Business

The Path Forward for Construction: How to Cope With Rising Inflation

Here are three considerations for construction CEOs to better manage during inflation.
By Joe Galvin
September 20, 2022
Topics
Business

Inflation has soared to heights not seen since the 1980s, in part due to the economic shutdown of the pandemic. While businesses across the United States are facing the challenges of endlessly rising costs, the construction industry is bearing the brunt, with no predictable end in sight.

In fact, per Vistage’s recent research, nearly all (96%) construction CEOs are experiencing increased vendor prices as a result of inflation. Eighty-seven percent report higher costs for raw materials and other inputs. Construction executives are being forced to pass through these price hikes to consumers and raise prices in response—84% anticipate their prices will increase over the course of the next year (even more than the 76% national average).

In addition to skyrocketing inflation, construction business leaders are also battling the headwinds of prolonged supply chain slowdowns and continued labor shortages. This requires heading back to the drawing board to rethink everything from hiring and retention strategies to investments, compensation, and benefits offerings in pursuit of new and creative solutions for unprecedented levels of economic uncertainty.

In times of economic instability, construction CEOs should increasingly shift their focus to areas in their control. Following are three top considerations for managing through inflation.

1. Think big picture

As the construction industry faces a nationwide backlog of demand outpacing supply and talent availability, efficiency is more important than ever. Construction leaders can actively invest in their business in the form of cost- and time-saving technology and software that increases productivity and reduces project time. While it may cost more upfront, the end result benefits employees and customers and the pay off will follow suit.

Steve DeWeese, vice president of construction for Elder Construction Inc., says, “We are focused on becoming more efficient and taking costs out of the business where we can. We’ve invested in the training and development of leadership. But we’ve also invested in software to drive more efficiency in the ways we manage projects and provide a better client experience.”

2. Hiring starts with retention

According to the recent HBI Construction Labor Market Report, the construction industry needs 2.2 million net hires in the next two years to keep up with demand. While hiring and recruitment strategies are crucial during labor shortages, construction CEOs should also dedicate equal time and money to their employee retention efforts. Quit rates continue to be high as employees participate in “The Big Upgrade” and seek roles with higher pay, more responsibility, increased flexibility and better culture. The costs of finding, hiring and training new talent have never been higher, and having the right people on staff makes all the difference during difficult times. Construction CEOs who adjust internal salary bands, offer programs for leadership development, and invest in upskilling/reskilling can see a more engaged workforce. Employees who feel valued by their organization will not need to look outside the walls of their current company for an “upgrade.” Investing in current staff can unlock powerful cost savings in the long run.
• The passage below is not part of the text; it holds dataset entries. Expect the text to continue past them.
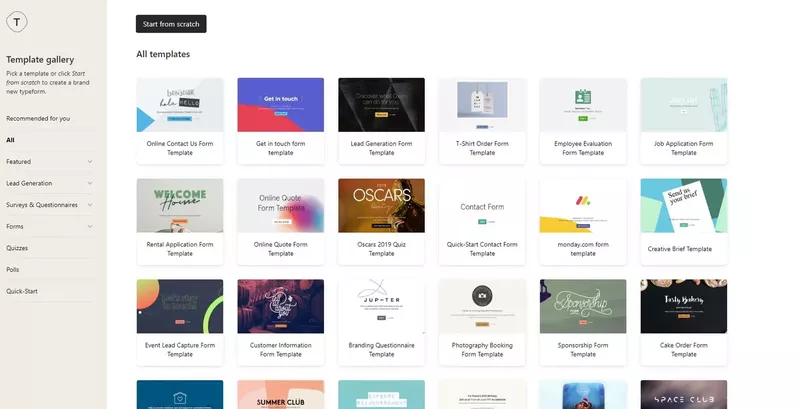This screenshot has width=800, height=409.
Task: Click Branding Questionnaire Template title
Action: tap(381, 349)
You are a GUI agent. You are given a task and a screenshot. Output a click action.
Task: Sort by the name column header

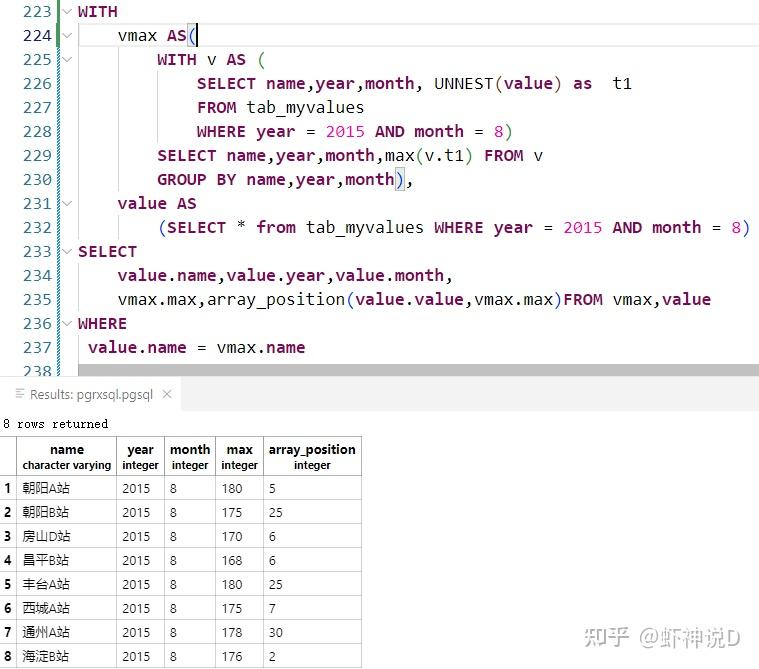pyautogui.click(x=67, y=456)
Jessica Meyer, president and Owner of JEM Group, says, “The key to hiring and retaining great people is to talk to your people all of the time. Stay connected. Make sure that they know that they matter, that they have a career path, that they are an important part of your organization.”

3. Seek low-hanging fruit

Construction CEOs can look for cost savings opportunities wherever possible. There is no better time to review contracts with top vendors and identify opportunities to price freeze, end or renegotiate. Have conversations with employees. Oftentimes, they can quickly point to items that are no longer useful and could be chipping away at budgets over time. Cutting these small costs adds up over time and can help the company to withstand volatile pricing and ensure money is being spent in places that actually have an impact.

CEOs can also evaluate customer relationships. Letting go of clients can be challenging. But customers who aren’t the right fit can drain resources that could create more profitable opportunities.
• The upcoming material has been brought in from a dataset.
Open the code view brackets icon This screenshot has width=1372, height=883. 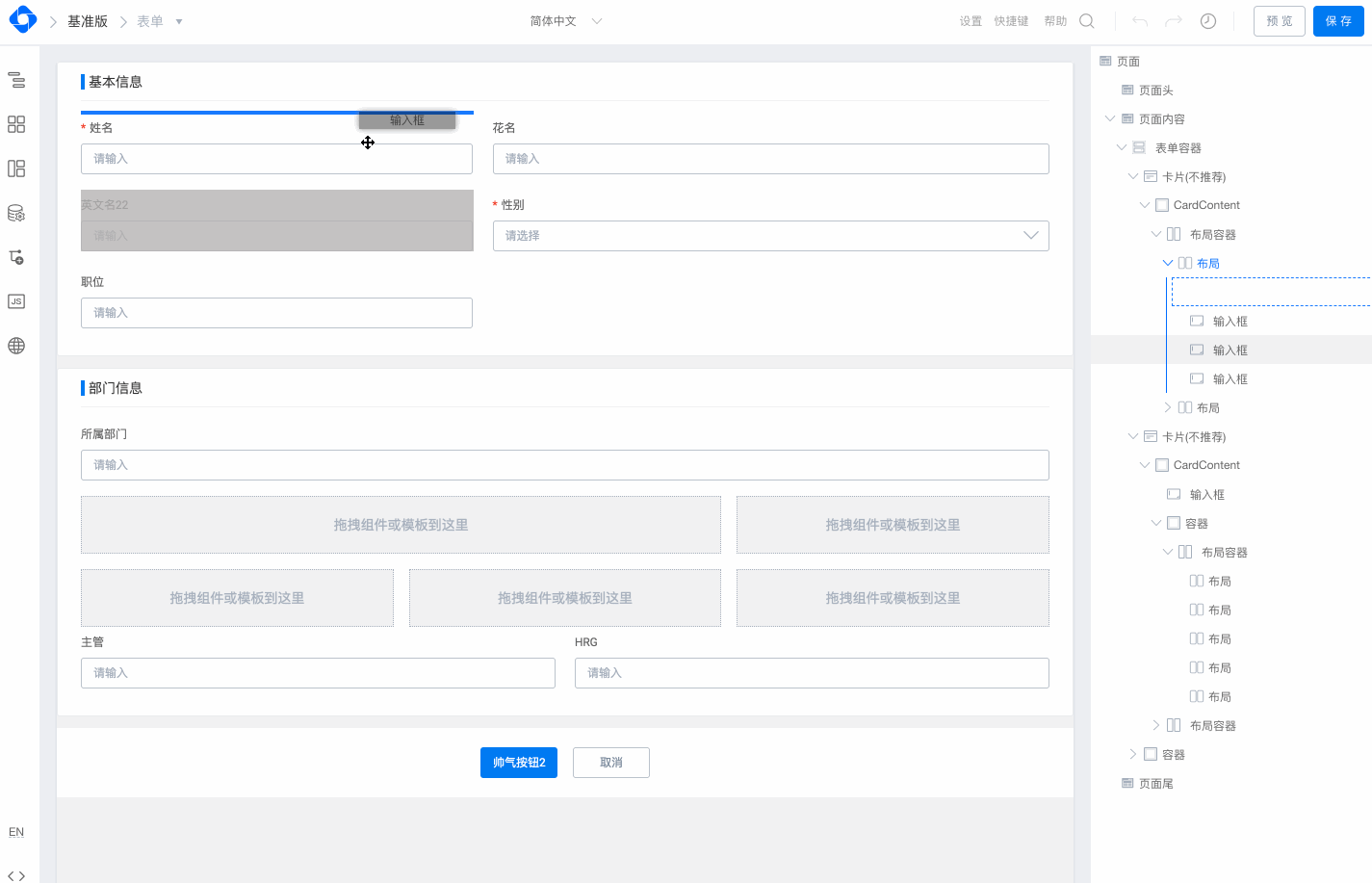click(16, 875)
Despite grueling industry challenges, there is a bright light for construction: Vistage research shows 41% of construction CEOs expect to increase revenue in the year ahead. Similarly, a 2022 Deloitte survey of U.S. executives and other senior leaders in construction found that 91% of respondents characterized the business outlook for their industry as somewhat or very positive, 23% higher than last year. Driving this business confidence is the expected strong performance of the residential segment.
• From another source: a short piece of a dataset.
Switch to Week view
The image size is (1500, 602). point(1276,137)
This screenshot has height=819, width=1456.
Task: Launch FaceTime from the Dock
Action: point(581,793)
Construction holds a promising future, as demand remains strong with 103,000 net residential construction jobs added over the last 12 months. CEOs who manage thoughtfully through ongoing inflation, talent shortages, and supply chain slowdowns stand to benefit from a booming market and will be best poised to tackle challenges for years to come.

by Joe Galvin
Joe Galvin is chief research officer for Vistage, the world’s leading executive coaching organization for small and mid-sized businesses. In his role, he is responsible for providing Vistage members with most current, compelling and actionable thought leadership on the issues, topics and decisions of small and midsized business CEOs.